### Data under study

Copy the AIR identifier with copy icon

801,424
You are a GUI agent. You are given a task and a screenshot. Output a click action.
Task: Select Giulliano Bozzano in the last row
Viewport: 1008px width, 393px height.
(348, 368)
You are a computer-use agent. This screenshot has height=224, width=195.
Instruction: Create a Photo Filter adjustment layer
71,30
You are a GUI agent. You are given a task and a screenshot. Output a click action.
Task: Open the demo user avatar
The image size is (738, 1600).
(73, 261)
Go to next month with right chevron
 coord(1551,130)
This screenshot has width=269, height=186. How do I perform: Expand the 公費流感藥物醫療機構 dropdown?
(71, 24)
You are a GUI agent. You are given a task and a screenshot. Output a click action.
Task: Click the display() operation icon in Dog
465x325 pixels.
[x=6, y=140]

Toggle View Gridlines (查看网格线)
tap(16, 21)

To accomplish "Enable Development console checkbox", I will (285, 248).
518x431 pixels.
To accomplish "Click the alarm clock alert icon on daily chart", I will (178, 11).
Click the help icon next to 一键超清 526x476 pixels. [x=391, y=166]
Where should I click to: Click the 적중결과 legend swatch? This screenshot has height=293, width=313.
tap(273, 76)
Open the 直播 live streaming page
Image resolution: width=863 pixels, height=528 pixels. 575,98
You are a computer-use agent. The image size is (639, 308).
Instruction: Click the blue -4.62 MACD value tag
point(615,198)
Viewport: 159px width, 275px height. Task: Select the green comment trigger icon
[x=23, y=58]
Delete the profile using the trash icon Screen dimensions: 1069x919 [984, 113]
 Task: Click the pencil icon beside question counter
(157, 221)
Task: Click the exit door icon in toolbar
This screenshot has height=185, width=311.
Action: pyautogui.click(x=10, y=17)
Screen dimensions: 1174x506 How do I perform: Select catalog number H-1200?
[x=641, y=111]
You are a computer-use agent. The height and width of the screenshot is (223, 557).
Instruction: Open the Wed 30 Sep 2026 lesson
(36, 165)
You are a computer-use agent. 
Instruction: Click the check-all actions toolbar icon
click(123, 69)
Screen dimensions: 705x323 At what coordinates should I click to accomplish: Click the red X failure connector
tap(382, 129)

######

> Work order: Please print exactly the lines from the one containing "Viewport: 159px width, 275px" through the last line of the records, both included, and nothing else.

> Answer box:
Viewport: 159px width, 275px height. Task: Select the green comment trigger icon
[x=23, y=58]
Delete the profile using the trash icon Screen dimensions: 1069x919 [984, 113]
 Task: Click the pencil icon beside question counter
(157, 221)
Task: Click the exit door icon in toolbar
This screenshot has height=185, width=311.
Action: pyautogui.click(x=10, y=17)
Screen dimensions: 1174x506 How do I perform: Select catalog number H-1200?
[x=641, y=111]
You are a computer-use agent. The height and width of the screenshot is (223, 557).
Instruction: Open the Wed 30 Sep 2026 lesson
(36, 165)
You are a computer-use agent. 
Instruction: Click the check-all actions toolbar icon
click(123, 69)
Screen dimensions: 705x323 At what coordinates should I click to accomplish: Click the red X failure connector
tap(382, 129)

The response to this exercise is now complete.